**WHAT IS BEING ASKED**. Your output must reproduce all the records below precisely and contain no pictures.

§

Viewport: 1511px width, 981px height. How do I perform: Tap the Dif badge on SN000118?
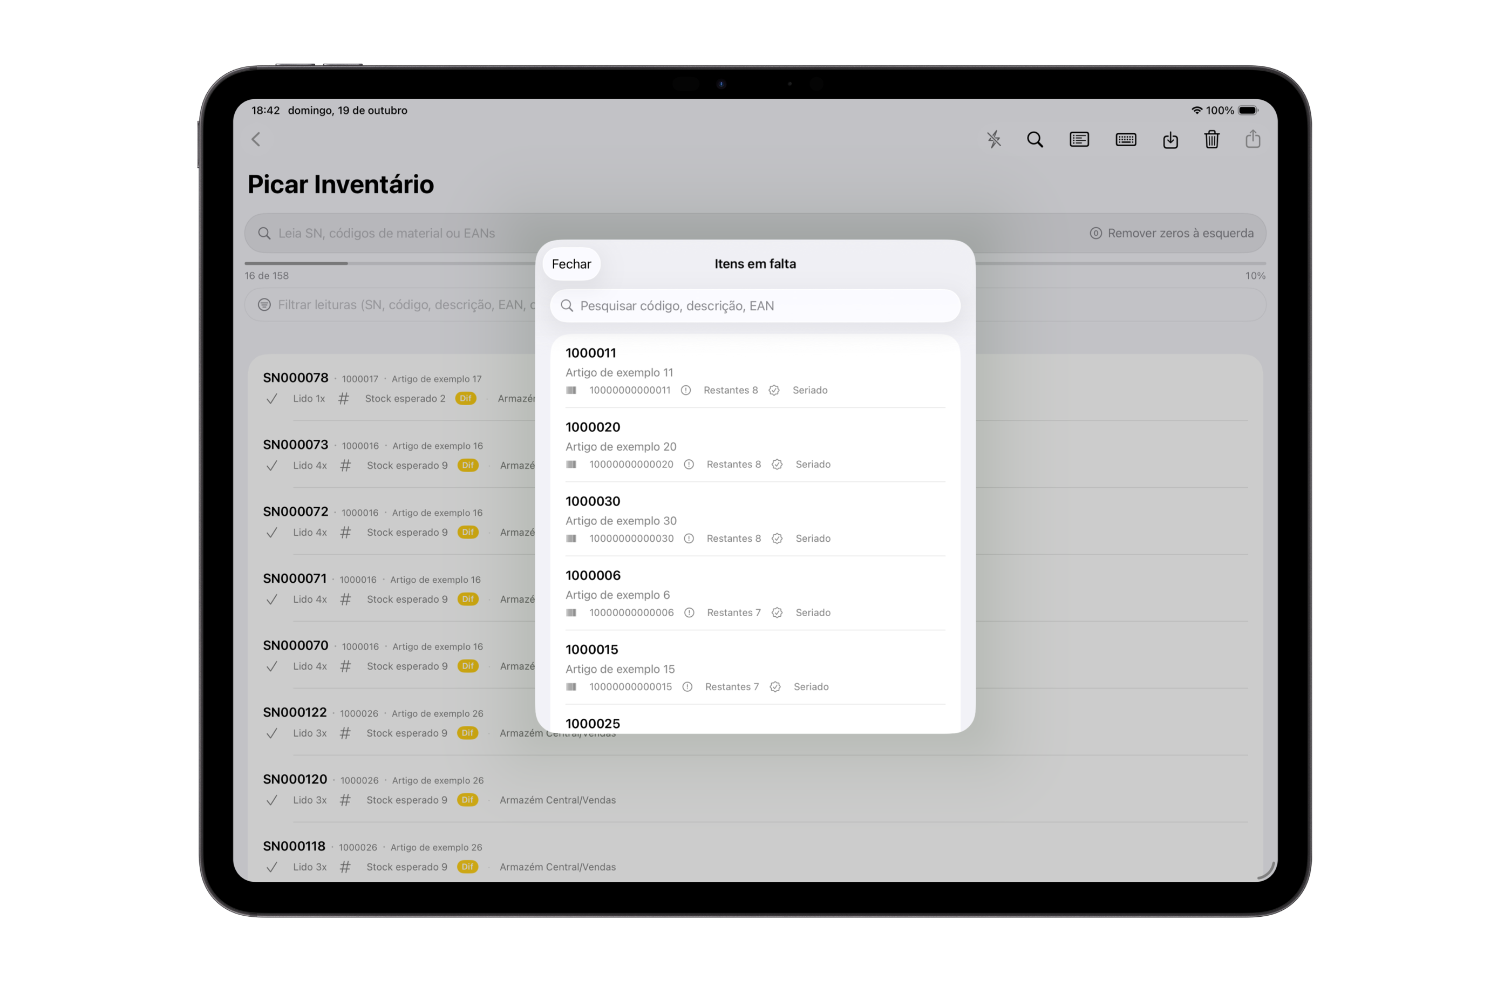point(467,867)
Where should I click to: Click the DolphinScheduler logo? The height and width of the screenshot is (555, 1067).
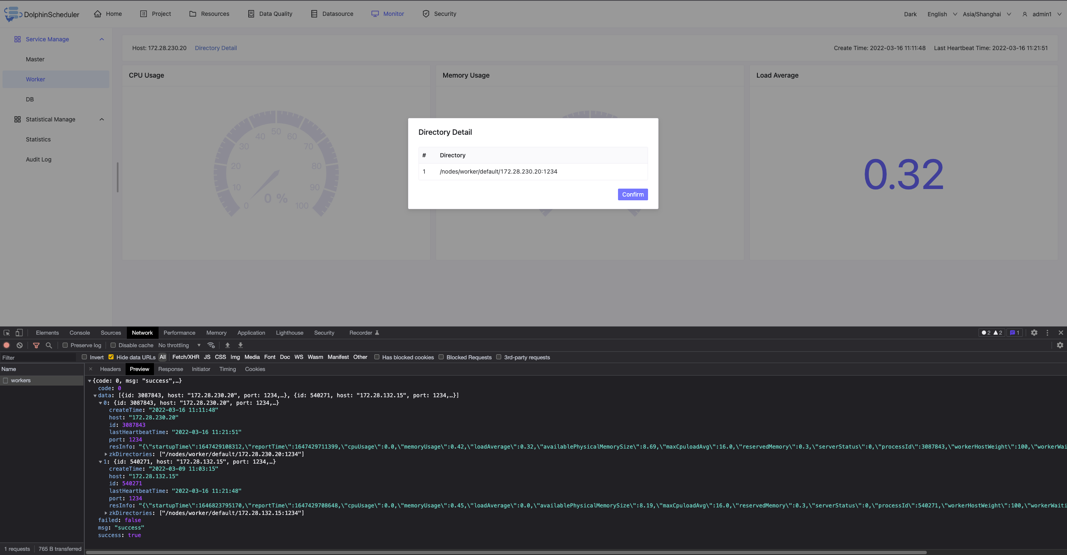(13, 14)

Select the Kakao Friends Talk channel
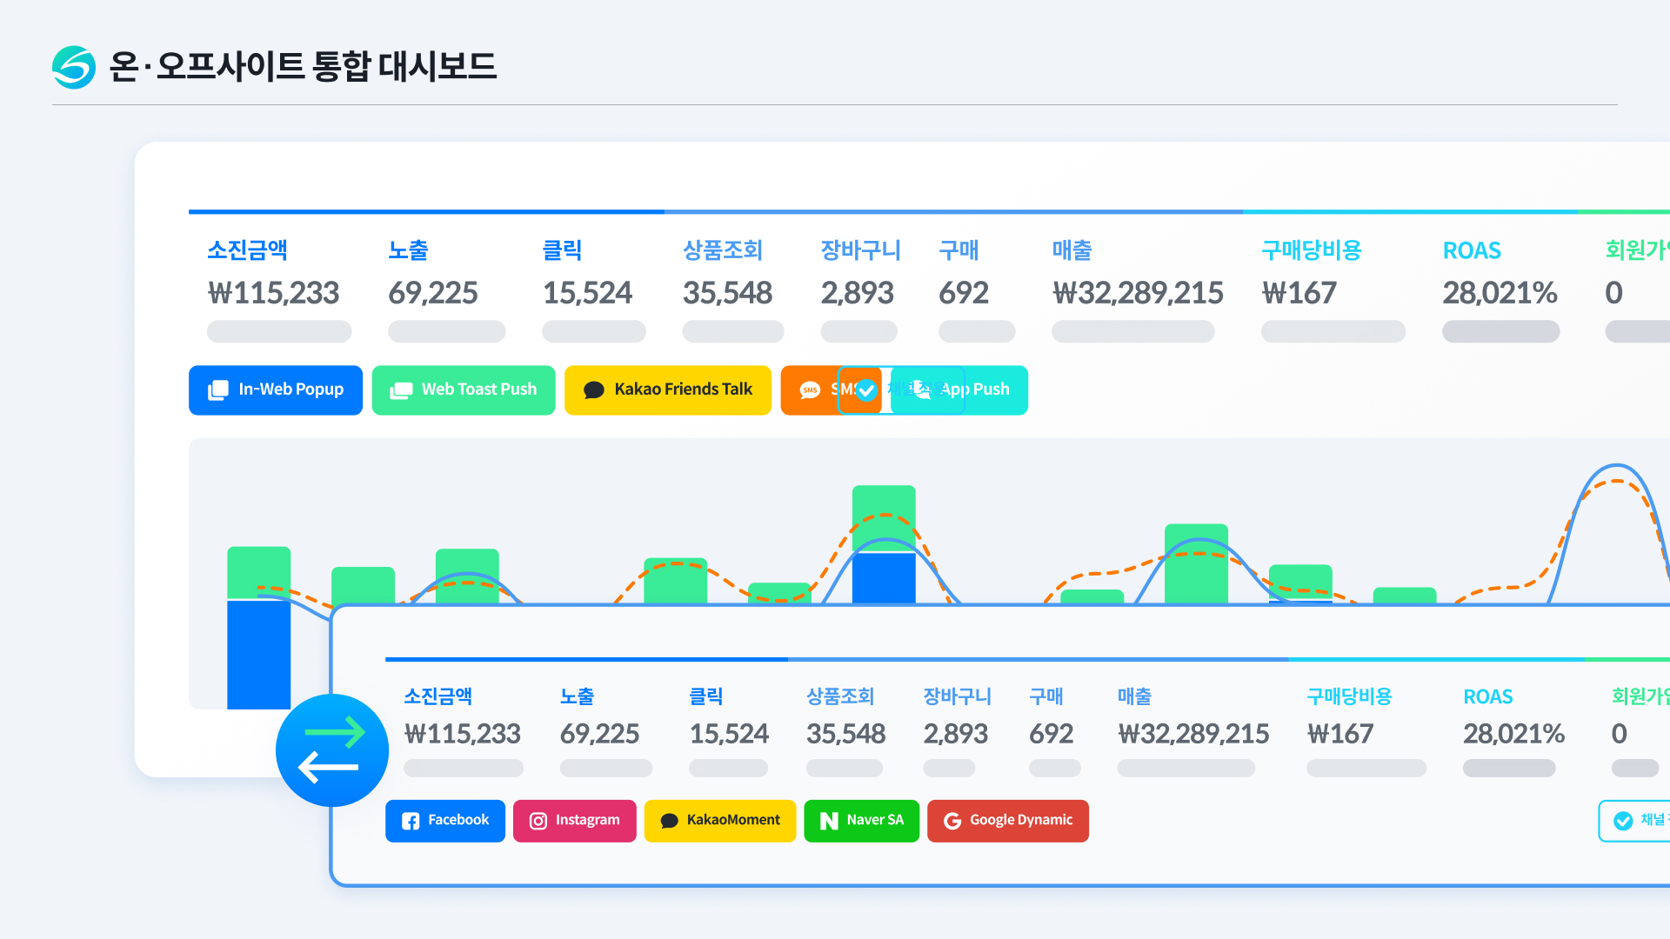[x=668, y=390]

§

**SOLUTION**.
Viewport: 1511px width, 981px height. How do I perform: Tap the Dif badge on SN000118?
point(467,867)
Where should I click to: Click the DolphinScheduler logo? The height and width of the screenshot is (555, 1067).
(13, 14)

Select the Kakao Friends Talk channel
[x=668, y=390]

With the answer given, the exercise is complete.